Count the lines in the data below that contain the word "dimensions", and give only that number.

⁂

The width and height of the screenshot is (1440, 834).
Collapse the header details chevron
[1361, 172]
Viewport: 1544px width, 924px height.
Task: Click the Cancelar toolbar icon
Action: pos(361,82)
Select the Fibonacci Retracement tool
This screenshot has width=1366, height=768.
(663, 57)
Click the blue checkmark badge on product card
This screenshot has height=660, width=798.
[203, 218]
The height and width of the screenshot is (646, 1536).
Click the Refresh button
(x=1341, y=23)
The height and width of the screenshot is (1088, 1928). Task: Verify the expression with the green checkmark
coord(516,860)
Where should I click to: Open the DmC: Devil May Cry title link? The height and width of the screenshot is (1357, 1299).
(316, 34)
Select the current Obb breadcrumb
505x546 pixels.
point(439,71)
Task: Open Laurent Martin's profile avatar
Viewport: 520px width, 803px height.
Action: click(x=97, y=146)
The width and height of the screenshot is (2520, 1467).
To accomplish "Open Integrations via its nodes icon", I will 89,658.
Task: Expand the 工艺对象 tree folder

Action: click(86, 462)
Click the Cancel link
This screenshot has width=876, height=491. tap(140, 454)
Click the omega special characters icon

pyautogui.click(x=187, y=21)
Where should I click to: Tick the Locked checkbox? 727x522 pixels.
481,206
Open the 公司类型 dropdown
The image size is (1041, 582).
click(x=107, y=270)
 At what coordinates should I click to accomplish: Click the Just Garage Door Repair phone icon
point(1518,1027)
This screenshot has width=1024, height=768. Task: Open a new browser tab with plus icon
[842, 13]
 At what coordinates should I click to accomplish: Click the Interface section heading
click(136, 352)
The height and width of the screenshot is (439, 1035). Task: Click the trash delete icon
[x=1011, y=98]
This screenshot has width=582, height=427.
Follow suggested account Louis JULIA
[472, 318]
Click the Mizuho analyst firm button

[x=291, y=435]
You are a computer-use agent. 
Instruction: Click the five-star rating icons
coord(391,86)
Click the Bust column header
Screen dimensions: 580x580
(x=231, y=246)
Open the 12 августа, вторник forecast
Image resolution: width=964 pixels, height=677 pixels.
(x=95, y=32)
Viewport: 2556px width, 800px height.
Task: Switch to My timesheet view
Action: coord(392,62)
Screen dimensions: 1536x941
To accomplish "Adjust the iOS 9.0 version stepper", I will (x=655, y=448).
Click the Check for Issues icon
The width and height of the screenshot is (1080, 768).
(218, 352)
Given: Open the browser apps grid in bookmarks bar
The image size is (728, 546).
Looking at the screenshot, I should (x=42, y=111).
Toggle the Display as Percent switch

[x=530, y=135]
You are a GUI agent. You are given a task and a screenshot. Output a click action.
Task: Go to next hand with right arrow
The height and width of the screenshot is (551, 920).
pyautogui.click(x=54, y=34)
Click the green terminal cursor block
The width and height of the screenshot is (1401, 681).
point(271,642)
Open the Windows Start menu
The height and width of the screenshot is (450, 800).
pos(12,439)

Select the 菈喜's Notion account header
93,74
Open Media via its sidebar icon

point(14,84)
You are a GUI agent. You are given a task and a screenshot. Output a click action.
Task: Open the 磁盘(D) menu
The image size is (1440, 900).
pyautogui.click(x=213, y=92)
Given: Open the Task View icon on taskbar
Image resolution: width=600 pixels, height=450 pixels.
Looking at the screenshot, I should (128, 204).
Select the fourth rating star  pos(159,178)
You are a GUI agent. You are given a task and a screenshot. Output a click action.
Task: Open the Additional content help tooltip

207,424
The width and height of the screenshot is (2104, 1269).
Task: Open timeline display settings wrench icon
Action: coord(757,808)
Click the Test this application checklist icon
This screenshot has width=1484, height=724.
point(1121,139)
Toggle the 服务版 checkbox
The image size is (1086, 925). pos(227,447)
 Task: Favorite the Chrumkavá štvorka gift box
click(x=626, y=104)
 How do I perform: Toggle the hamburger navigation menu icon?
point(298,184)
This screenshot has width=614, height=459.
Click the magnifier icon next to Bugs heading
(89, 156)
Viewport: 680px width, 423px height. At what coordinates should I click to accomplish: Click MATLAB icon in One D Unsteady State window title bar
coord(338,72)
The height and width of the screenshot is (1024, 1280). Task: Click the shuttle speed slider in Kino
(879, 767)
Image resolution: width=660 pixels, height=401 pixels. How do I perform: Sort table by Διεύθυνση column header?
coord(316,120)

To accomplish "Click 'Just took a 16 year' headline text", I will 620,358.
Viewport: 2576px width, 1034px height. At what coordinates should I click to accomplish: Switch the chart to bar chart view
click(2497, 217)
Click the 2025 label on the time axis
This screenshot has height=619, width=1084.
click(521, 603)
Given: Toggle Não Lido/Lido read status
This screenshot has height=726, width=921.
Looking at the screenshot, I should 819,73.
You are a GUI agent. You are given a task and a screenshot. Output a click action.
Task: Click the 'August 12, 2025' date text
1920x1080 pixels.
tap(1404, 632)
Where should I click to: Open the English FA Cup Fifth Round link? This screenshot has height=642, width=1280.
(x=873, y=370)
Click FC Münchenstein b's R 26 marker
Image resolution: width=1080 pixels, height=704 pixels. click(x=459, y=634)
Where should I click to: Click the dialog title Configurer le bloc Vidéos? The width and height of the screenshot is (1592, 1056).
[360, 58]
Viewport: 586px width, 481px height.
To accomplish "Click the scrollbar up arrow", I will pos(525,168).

⁂

* _Answer for this exercise_
2